Characterization of novel Proteins by Analysis of Human Protein Networks:
Part1 - cloning of human full ORFs of novel proteins

Bernhard Korn
RZPD - Ressourcenzentrum für Genomforschung
INF 506
69120 Heidelberg
Germany
telephone: +49 (6221) 42 4700
fax: +49 (6221) 42 4704
email: korn@rzpd.de
prestype: Platform
presenter: Korn

R. Schatten¹, S. Henze¹, M. Schick¹, S. Wiemann², A. Gödde¹, H. Göhler³, E. Wanker³, B. Korn¹

1 RZPD ­ Ressourcenzentrum für Genomforschung, INF 506, 69120 Heidelberg, Germany
2 Deutsches Krebsforschungszentrum, INF 506, 69120 Heidelberg, Germany
3 Max-Planck Institut für Molekulare Genetik, Ihnestr. 73, 14195 Berlin, Germany

The sequencing of the human genome has resulted in the identification of a large number of novel proteins, whose function and interactions with other proteins have to be determined. We aim at the characterization of unknown proteins and the assignment of these proteins to particular pathways or multimeric structures. We apply a systematic, high throughput approach for functional analysis. We have developed an automated, medium throughput cloning and verification strategy that allows us to clone human full ORF cDNAs at a rate of 100 per week. Up to now, we have cloned and completely sequence verified more than 2.400 ORFs. We plan to clone 6.000 ORFs within the next year.

These ORFs are so far not characterised on the functional level, except for computational predictions, many have been identified by the German cDNA Consortium. It is our intention to channel these clones to a medium size yeast two-hybrid system that allows the screening for protein-protein interactions. Within our current project, up to 5,000 defined human cDNAs will be inserted into a DNA binding domain vector for screens against different human cDNA libraries, cloned into activation domain vectors.
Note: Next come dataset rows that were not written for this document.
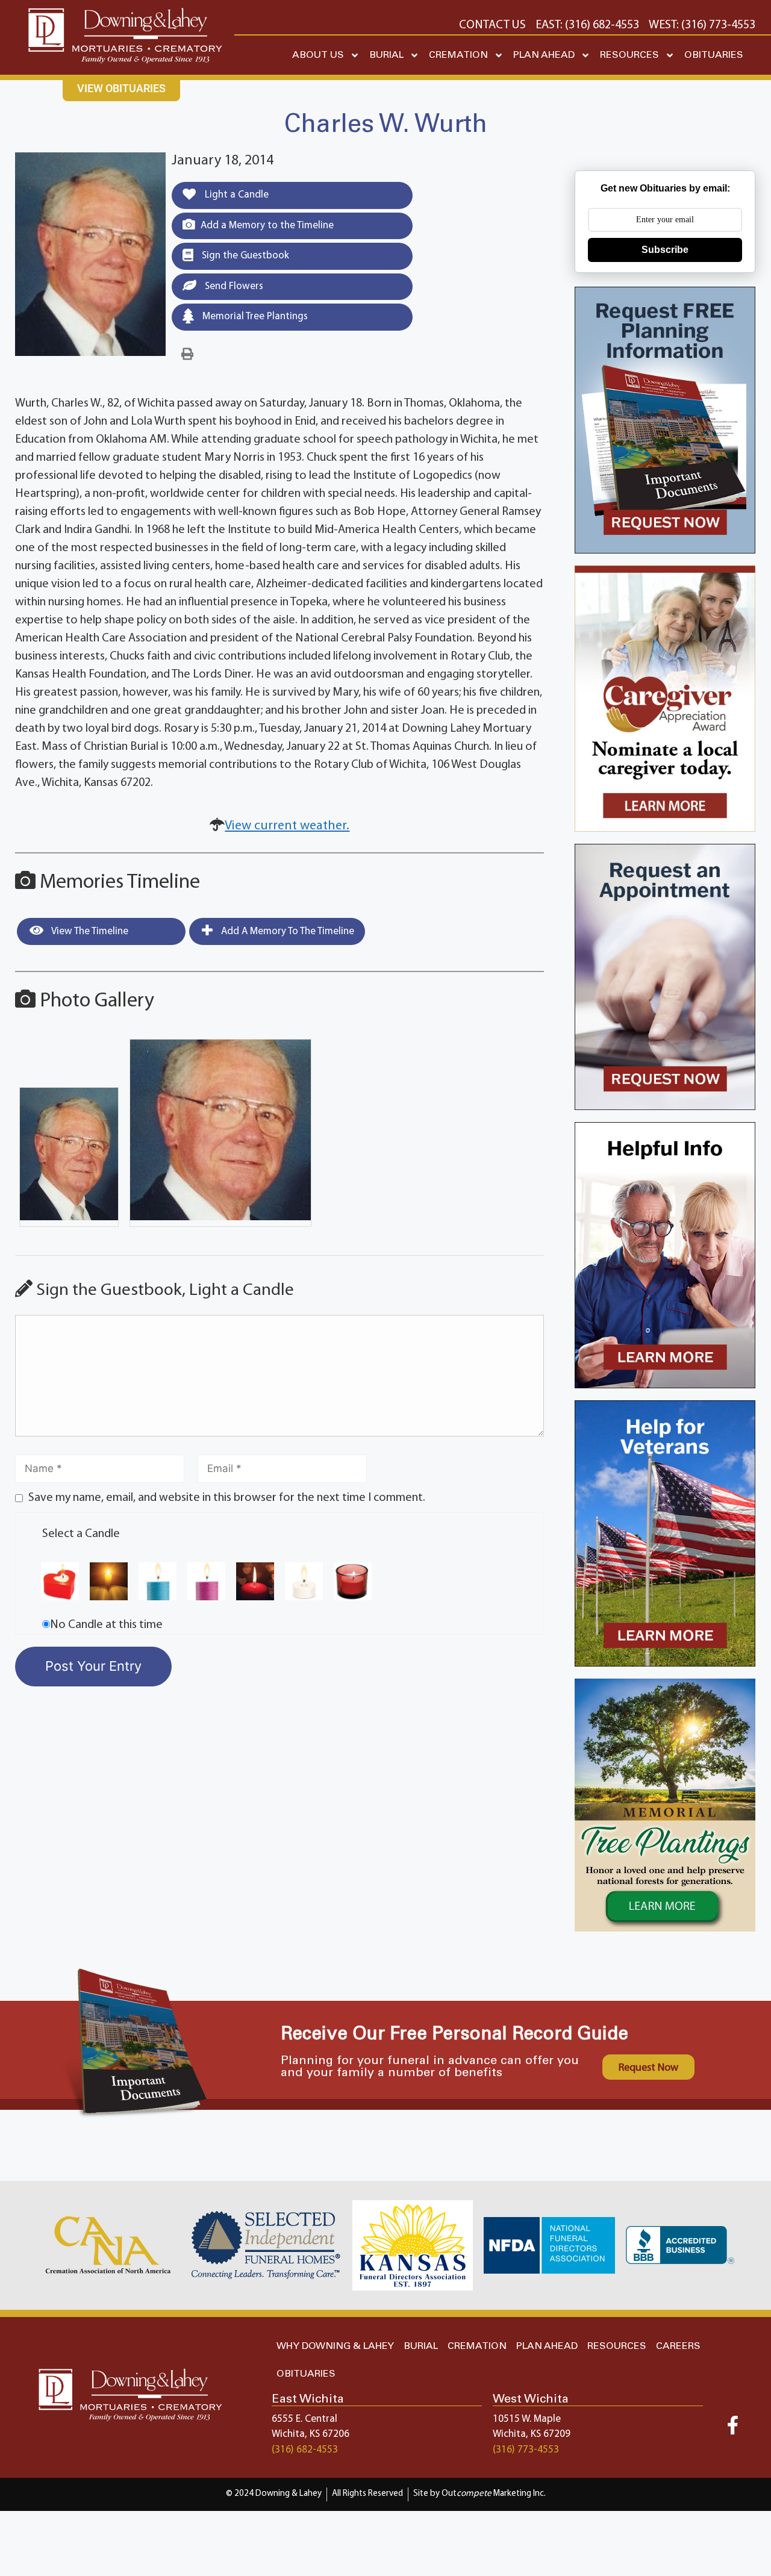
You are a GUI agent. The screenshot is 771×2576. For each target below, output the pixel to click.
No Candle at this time (106, 1625)
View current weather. (287, 826)
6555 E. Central (304, 2419)
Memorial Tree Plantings (254, 316)
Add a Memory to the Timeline (267, 225)
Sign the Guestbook (244, 256)
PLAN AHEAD (544, 55)
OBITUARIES (713, 55)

Special emphasis will be put on protein interactions with medically relevant proteins such as oncology related proteins, proteins involved in cardiovascular defects, and in neurodegenerative diseases. Protein-protein interactions will be confirmed by in vitro binding experiments, co-immunoprecipitations and co-localisation studies. Finally, the results of the two-hybrid screens and of the functional characterisations will be stored in the Primary Database at RZPD. With this novel systematic approach we will combine for the first time high quality sequence information with large-scale functional data in a common database. We suggest that this information will add value to newly identified genes and our overall understanding of protein networks. Finally, clones will be made available for public use via the RZPD.